Objectives Education and training are seen as ‘absolutely essential parts of providing palliative care’. As part of a larger study to explore the extent of palliative care need in two acute hospital settings, we report the perceptions of healthcare professionals regarding their training and educational needs.
Methods In Phase 1, we undertook eight focus groups and four individual interviews with 58 health professionals from general practice, specialist palliative care and acute hospitals, exploring perceived education and training priorities. Phase 2 of the study involved a survey of palliative care need at two hospitals in England. Hospital based doctors and nurses completed questionnaires to identify patients with palliative care needs and to respond to questions about their training and education needs.
Results Various barriers exist to the provision and management of palliative care, not least a need for more education and training. Focus group participants felt they were not adequately trained to address prognosis and goals of care with patients and their families. In Phase 2 of the study, 171 nursing staff and 81 medical staff completed the questionnaire and two-thirds of our sample felt they required additional training in palliative care.
Conclusions Although important, the use of standardised care pathways alongside the provision of education and training for healthcare professionals alone will not improve quality of care. More work is needed to examine and clarify the interplay of: behaviour change, setting, the ‘cure’ orientation approach, type of health professional and nature of any educational intervention in order to effect sustained behavioural change.

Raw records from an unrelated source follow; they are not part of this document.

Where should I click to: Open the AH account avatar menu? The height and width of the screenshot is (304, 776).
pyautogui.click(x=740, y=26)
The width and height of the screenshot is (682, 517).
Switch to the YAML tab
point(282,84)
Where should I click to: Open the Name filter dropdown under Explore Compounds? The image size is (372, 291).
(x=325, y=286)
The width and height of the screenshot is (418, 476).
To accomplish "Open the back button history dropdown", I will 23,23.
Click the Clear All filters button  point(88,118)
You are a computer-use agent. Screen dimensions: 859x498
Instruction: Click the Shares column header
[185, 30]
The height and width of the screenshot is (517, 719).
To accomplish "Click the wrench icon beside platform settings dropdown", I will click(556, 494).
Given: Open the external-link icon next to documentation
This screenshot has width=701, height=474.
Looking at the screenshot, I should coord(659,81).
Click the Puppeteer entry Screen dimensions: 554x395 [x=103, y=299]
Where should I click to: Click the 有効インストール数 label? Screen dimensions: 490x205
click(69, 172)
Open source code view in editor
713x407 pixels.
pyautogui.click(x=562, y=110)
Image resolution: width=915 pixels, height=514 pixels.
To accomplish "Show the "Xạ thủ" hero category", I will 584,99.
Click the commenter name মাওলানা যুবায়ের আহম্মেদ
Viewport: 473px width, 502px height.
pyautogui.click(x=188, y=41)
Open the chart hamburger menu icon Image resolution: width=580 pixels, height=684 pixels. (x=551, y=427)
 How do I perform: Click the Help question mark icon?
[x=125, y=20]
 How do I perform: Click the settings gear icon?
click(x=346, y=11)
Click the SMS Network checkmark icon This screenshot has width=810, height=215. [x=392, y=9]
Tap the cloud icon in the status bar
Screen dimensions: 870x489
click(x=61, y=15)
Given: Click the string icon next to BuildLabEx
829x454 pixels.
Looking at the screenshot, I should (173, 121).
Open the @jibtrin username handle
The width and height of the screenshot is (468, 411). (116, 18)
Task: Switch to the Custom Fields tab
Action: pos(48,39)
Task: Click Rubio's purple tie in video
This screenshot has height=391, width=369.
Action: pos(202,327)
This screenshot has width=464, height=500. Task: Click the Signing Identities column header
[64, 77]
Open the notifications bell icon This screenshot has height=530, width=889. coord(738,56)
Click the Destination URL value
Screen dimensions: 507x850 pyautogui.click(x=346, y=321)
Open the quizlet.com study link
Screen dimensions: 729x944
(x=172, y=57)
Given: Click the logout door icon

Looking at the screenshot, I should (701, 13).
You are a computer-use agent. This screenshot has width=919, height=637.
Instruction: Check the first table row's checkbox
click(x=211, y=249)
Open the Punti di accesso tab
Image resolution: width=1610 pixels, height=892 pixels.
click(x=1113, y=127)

The identification of patients with palliative care needs presents a recognised challenge.1–3 Healthcare professionals have reported differing understandings of what constitutes a ‘palliative care’ patient 1 ,4 and have reported difficulties with recognising when a palliative care approach may be appropriate.2 This was evident in a study conducted in an English acute hospital in 2001 which aimed to identify the proportion of adult (over 18 years) inpatients with palliative care needs according to medical and nursing staff.5 While 23% of the inpatient population were identified as having palliative care needs, there was a lack of concurrence between medical and nursing staff regarding which patients had palliative care needs.5 A recent systematic review identified a lack of validated criteria for identifying patients who would benefit from a transition to a palliative care approach, and highlighted that inconsistencies in the identification of patients with palliative care needs may have a negative impact on care delivery.6 There are significant implications of a lack of consensus in identifying which patients have palliative care needs. Poor continuity of care, inadequate service provision and support, and excess economic cost have all been suggested as consequences of inconsistent identification of patients with palliative care needs.2 ,4
In response to calls for improved identification of patients nearing the end-of-life, policymakers and researchers have called for improvements in training and education for all health professionals who provide care to patients at the end-of-life. Virtually all healthcare practitioners who come into contact with patients require some knowledge of the unique needs of patients facing death, and their own responses to these needs. Recent UK policy recommends that health professionals should be educated and trained to identify patients approaching the end-of-life, and to recognise when patients are dying.7 The End of Life Strategy for England has acknowledged an expanded role for ‘generalist’ palliative care providers as the backbone of the palliative care workforce, and has highlighted palliative care provision as core to the role of all health professionals.8 Key to appropriate palliative care management is ensuring a well trained and appropriately equipped workforce. The recently published Palliative Care Funding Review recommends that education and training are seen as ‘absolutely essential parts of providing palliative care’.9
A report by the National End of Life Care Programme also highlights that significant end of life care educational needs remain for medical and nursing staff in primary care.7 Drawing on a National Institute for Health Research funded project which explored transitions to palliative care in acute hospitals, we report here the perspectives of healthcare professionals regarding their perceived education and training needs and priorities.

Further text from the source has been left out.